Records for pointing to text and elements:
[start]
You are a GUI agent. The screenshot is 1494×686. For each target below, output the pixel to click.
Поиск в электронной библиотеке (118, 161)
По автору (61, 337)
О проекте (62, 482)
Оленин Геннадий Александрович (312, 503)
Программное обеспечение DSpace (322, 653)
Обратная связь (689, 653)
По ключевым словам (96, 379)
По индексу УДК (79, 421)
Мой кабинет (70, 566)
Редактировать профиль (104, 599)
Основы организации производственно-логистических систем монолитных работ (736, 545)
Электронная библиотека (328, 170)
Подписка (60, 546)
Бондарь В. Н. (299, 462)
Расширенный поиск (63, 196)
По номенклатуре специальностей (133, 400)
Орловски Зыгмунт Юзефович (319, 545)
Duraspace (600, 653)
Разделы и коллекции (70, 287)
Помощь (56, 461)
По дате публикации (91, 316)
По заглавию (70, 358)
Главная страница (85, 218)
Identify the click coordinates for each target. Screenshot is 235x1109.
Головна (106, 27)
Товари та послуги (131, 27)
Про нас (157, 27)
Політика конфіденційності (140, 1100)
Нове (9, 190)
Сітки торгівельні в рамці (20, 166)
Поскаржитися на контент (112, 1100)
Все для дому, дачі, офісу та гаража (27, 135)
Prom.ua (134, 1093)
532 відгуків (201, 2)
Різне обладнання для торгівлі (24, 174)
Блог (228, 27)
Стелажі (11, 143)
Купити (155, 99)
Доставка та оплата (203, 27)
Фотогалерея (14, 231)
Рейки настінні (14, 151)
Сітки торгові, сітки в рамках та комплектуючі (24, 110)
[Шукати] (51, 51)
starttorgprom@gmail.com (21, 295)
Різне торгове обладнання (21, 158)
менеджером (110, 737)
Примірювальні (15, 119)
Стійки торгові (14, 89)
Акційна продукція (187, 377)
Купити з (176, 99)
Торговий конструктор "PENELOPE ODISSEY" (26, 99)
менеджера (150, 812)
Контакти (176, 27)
[end]
Swap "Про нас" for "Про компанію" throughout the records and write them out again, with everything else left unchanged.

# [CORRECT OUTPUT]
You are a GUI agent. The screenshot is 1494×686. For each target below, output the pixel to click.
Поиск в электронной библиотеке (118, 161)
По автору (61, 337)
О проекте (62, 482)
Оленин Геннадий Александрович (312, 503)
Программное обеспечение DSpace (322, 653)
Обратная связь (689, 653)
По ключевым словам (96, 379)
По индексу УДК (79, 421)
Мой кабинет (70, 566)
Редактировать профиль (104, 599)
Основы организации производственно-логистических систем монолитных работ (736, 545)
Электронная библиотека (328, 170)
Подписка (60, 546)
Бондарь В. Н. (299, 462)
Расширенный поиск (63, 196)
По номенклатуре специальностей (133, 400)
Орловски Зыгмунт Юзефович (319, 545)
Duraspace (600, 653)
Разделы и коллекции (70, 287)
Помощь (56, 461)
По дате публикации (91, 316)
По заглавию (70, 358)
Главная страница (85, 218)
Identify the click coordinates for each target. Screenshot is 235x1109.
Головна (106, 27)
Товари та послуги (131, 27)
Про компанію (157, 27)
Політика конфіденційності (140, 1100)
Нове (9, 190)
Сітки торгівельні в рамці (20, 166)
Поскаржитися на контент (112, 1100)
Все для дому, дачі, офісу та гаража (27, 135)
Prom.ua (134, 1093)
532 відгуків (201, 2)
Різне обладнання для торгівлі (24, 174)
Блог (228, 27)
Стелажі (11, 143)
Купити (155, 99)
Доставка та оплата (203, 27)
Фотогалерея (14, 231)
Рейки настінні (14, 151)
Сітки торгові, сітки в рамках та комплектуючі (24, 110)
[Шукати] (51, 51)
starttorgprom@gmail.com (21, 295)
Різне торгове обладнання (21, 158)
менеджером (110, 737)
Примірювальні (15, 119)
Стійки торгові (14, 89)
Акційна продукція (187, 377)
Купити з (176, 99)
Торговий конструктор "PENELOPE ODISSEY" (26, 99)
менеджера (150, 812)
Контакти (176, 27)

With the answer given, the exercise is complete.